The International Monetary Fund has lowered its projection for Nigeria’s economic growth in 2025 to 3.0 per cent, citing a decline in global crude oil prices.
This revised estimate, released in the April 2025 edition of the World Economic Outlook, represents a 0.2 percentage point drop from the Fund’s previous forecast of 3.2 per cent.
The updated report was unveiled on the sidelines of the ongoing IMF and World Bank Spring Meetings taking place in Washington, D.C.
According to the IMF, weaker oil revenues have impacted the economic outlook for Nigeria and other major economies in sub-Saharan Africa, prompting adjustments to their growth trajectories.
“For sub-Saharan Africa, growth is expected to decline slightly from 4 percent in 2024 to 3.8 per cent in 2025 and recover modestly in 2026, lifting to 4.2 per cent. Among the larger economies, the growth forecast in Nigeria is revised downward by 0.2 percentage point for 2025 and 0.3 percentage point for 2026, owing to lower oil prices,” the IMF stated.
The report also revised South Africa’s growth outlook downward by 0.5 percentage point for 2025 and 0.3 percentage point for 2026, attributing the downgrade to a “weaker-than-expected 2024 outturn, deteriorating sentiment due to heightened uncertainty, the intensification of protectionist policies, and a deeper slowdown in major economies.”
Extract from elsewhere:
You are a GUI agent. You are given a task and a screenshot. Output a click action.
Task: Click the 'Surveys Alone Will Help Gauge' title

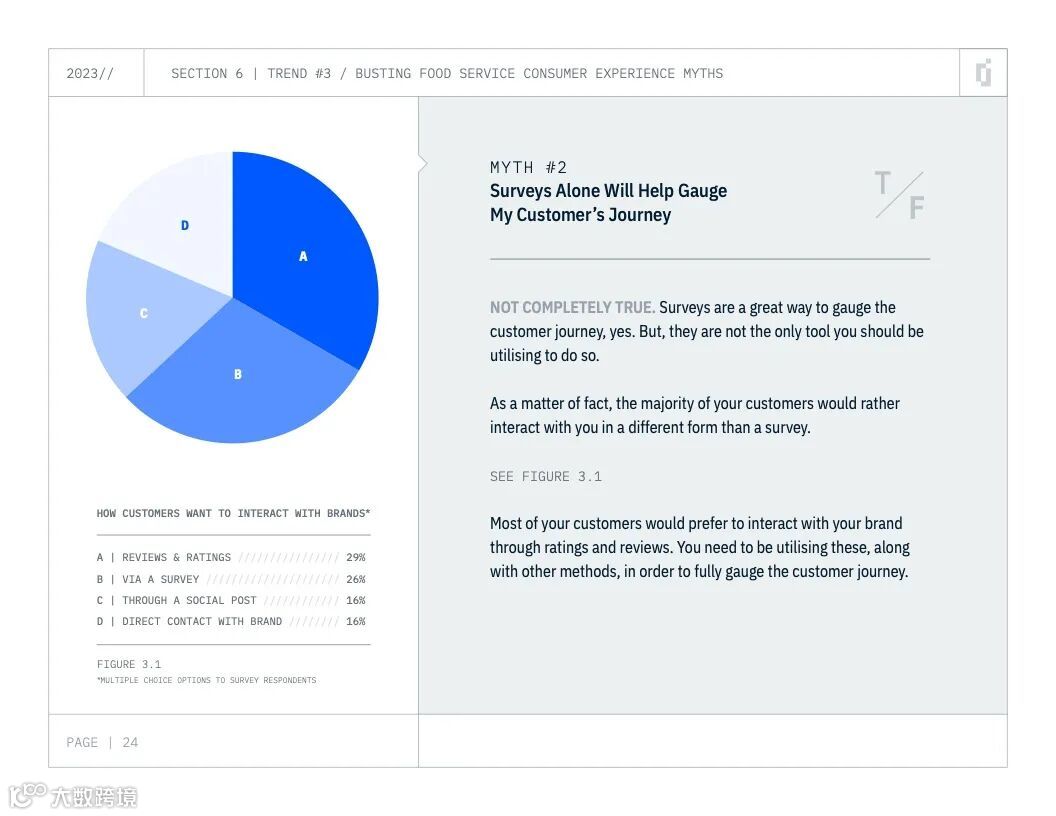click(608, 191)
Additionally, the IMF disclosed a significant adjustment for South Sudan, noting a 31.5 percentage point downward revision for 2025, linked to delays in resuming oil production due to a damaged pipeline.
The IMF’s latest projections signal persistent challenges for commodity-dependent economies in the region, reinforcing the need for policy reforms and economic diversification to reduce vulnerability to external shocks.